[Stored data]
————————
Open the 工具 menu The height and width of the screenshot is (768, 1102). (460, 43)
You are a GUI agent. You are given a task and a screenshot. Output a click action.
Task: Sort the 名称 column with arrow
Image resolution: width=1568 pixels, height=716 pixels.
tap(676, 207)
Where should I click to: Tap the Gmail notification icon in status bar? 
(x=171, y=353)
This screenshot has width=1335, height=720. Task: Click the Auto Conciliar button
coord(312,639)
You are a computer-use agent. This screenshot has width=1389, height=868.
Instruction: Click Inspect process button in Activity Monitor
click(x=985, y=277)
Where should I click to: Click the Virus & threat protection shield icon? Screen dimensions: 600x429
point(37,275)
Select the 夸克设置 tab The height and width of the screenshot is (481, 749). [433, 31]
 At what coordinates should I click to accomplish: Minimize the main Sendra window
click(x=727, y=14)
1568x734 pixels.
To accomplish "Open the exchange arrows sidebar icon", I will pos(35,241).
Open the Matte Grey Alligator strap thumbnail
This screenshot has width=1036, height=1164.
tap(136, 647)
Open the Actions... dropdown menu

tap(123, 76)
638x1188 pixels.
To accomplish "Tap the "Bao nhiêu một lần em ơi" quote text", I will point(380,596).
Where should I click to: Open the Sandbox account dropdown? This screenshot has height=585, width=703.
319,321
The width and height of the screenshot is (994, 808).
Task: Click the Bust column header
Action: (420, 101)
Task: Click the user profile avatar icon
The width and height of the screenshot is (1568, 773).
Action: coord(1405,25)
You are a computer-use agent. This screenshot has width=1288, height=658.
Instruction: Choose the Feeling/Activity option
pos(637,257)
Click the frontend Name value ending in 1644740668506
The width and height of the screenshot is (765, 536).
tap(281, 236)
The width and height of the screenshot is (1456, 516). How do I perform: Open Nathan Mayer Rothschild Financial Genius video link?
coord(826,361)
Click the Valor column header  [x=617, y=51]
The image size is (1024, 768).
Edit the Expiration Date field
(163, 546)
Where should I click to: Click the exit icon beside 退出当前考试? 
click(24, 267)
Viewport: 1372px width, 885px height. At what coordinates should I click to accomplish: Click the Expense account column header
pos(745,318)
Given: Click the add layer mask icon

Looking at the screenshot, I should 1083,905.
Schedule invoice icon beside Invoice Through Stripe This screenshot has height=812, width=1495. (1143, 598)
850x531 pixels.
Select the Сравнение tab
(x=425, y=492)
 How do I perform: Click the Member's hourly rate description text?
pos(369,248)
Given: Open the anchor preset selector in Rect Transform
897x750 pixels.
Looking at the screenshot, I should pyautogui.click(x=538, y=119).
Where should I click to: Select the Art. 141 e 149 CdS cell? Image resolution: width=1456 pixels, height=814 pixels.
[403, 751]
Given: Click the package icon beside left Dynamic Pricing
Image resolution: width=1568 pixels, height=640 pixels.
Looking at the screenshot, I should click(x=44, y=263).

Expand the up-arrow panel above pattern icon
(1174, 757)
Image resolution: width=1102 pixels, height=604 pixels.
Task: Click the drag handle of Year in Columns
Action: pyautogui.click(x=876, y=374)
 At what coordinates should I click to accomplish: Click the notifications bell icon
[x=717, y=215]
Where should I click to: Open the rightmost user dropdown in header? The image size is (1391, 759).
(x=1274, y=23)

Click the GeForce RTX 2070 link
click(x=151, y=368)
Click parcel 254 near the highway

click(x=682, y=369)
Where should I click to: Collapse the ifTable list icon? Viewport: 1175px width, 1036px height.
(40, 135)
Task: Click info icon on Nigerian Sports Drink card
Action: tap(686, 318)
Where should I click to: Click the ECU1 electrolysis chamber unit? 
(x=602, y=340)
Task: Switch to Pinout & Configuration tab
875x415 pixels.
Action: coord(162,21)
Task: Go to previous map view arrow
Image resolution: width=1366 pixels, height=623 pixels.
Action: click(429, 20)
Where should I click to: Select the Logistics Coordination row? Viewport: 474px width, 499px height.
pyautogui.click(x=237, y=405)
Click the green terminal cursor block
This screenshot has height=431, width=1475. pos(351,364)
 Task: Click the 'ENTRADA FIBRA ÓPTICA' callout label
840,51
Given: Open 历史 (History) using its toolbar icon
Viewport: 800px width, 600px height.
————————
## TASK GOAL
Retype the entries exactly, including every line.

## RESPONSE AREA
Open the 工具 menu The height and width of the screenshot is (768, 1102). (460, 43)
You are a GUI agent. You are given a task and a screenshot. Output a click action.
Task: Sort the 名称 column with arrow
Image resolution: width=1568 pixels, height=716 pixels.
tap(676, 207)
Where should I click to: Tap the Gmail notification icon in status bar? 
(x=171, y=353)
This screenshot has width=1335, height=720. Task: Click the Auto Conciliar button
coord(312,639)
You are a computer-use agent. This screenshot has width=1389, height=868.
Instruction: Click Inspect process button in Activity Monitor
click(x=985, y=277)
Where should I click to: Click the Virus & threat protection shield icon? Screen dimensions: 600x429
point(37,275)
Select the 夸克设置 tab The height and width of the screenshot is (481, 749). [433, 31]
 At what coordinates should I click to accomplish: Minimize the main Sendra window
click(x=727, y=14)
1568x734 pixels.
To accomplish "Open the exchange arrows sidebar icon", I will pos(35,241).
Open the Matte Grey Alligator strap thumbnail
This screenshot has width=1036, height=1164.
tap(136, 647)
Open the Actions... dropdown menu

tap(123, 76)
638x1188 pixels.
To accomplish "Tap the "Bao nhiêu một lần em ơi" quote text", I will point(380,596).
Where should I click to: Open the Sandbox account dropdown? This screenshot has height=585, width=703.
319,321
The width and height of the screenshot is (994, 808).
Task: Click the Bust column header
Action: (420, 101)
Task: Click the user profile avatar icon
The width and height of the screenshot is (1568, 773).
Action: coord(1405,25)
You are a computer-use agent. This screenshot has width=1288, height=658.
Instruction: Choose the Feeling/Activity option
pos(637,257)
Click the frontend Name value ending in 1644740668506
The width and height of the screenshot is (765, 536).
tap(281, 236)
The width and height of the screenshot is (1456, 516). How do I perform: Open Nathan Mayer Rothschild Financial Genius video link?
coord(826,361)
Click the Valor column header  [x=617, y=51]
The image size is (1024, 768).
Edit the Expiration Date field
(163, 546)
Where should I click to: Click the exit icon beside 退出当前考试? 
click(24, 267)
Viewport: 1372px width, 885px height. At what coordinates should I click to accomplish: Click the Expense account column header
pos(745,318)
Given: Click the add layer mask icon

Looking at the screenshot, I should 1083,905.
Schedule invoice icon beside Invoice Through Stripe This screenshot has height=812, width=1495. (1143, 598)
850x531 pixels.
Select the Сравнение tab
(x=425, y=492)
 How do I perform: Click the Member's hourly rate description text?
pos(369,248)
Given: Open the anchor preset selector in Rect Transform
897x750 pixels.
Looking at the screenshot, I should pyautogui.click(x=538, y=119).
Where should I click to: Select the Art. 141 e 149 CdS cell? Image resolution: width=1456 pixels, height=814 pixels.
[403, 751]
Given: Click the package icon beside left Dynamic Pricing
Image resolution: width=1568 pixels, height=640 pixels.
Looking at the screenshot, I should click(x=44, y=263).

Expand the up-arrow panel above pattern icon
(1174, 757)
Image resolution: width=1102 pixels, height=604 pixels.
Task: Click the drag handle of Year in Columns
Action: pyautogui.click(x=876, y=374)
 At what coordinates should I click to accomplish: Click the notifications bell icon
[x=717, y=215]
Where should I click to: Open the rightmost user dropdown in header? The image size is (1391, 759).
(x=1274, y=23)

Click the GeForce RTX 2070 link
click(x=151, y=368)
Click parcel 254 near the highway

click(x=682, y=369)
Where should I click to: Collapse the ifTable list icon? Viewport: 1175px width, 1036px height.
(40, 135)
Task: Click info icon on Nigerian Sports Drink card
Action: tap(686, 318)
Where should I click to: Click the ECU1 electrolysis chamber unit? 
(x=602, y=340)
Task: Switch to Pinout & Configuration tab
875x415 pixels.
Action: coord(162,21)
Task: Go to previous map view arrow
Image resolution: width=1366 pixels, height=623 pixels.
Action: click(429, 20)
Where should I click to: Select the Logistics Coordination row? Viewport: 474px width, 499px height.
pyautogui.click(x=237, y=405)
Click the green terminal cursor block
This screenshot has height=431, width=1475. pos(351,364)
 Task: Click the 'ENTRADA FIBRA ÓPTICA' callout label
840,51
Given: Open 历史 (History) using its toolbar icon
Viewport: 800px width, 600px height.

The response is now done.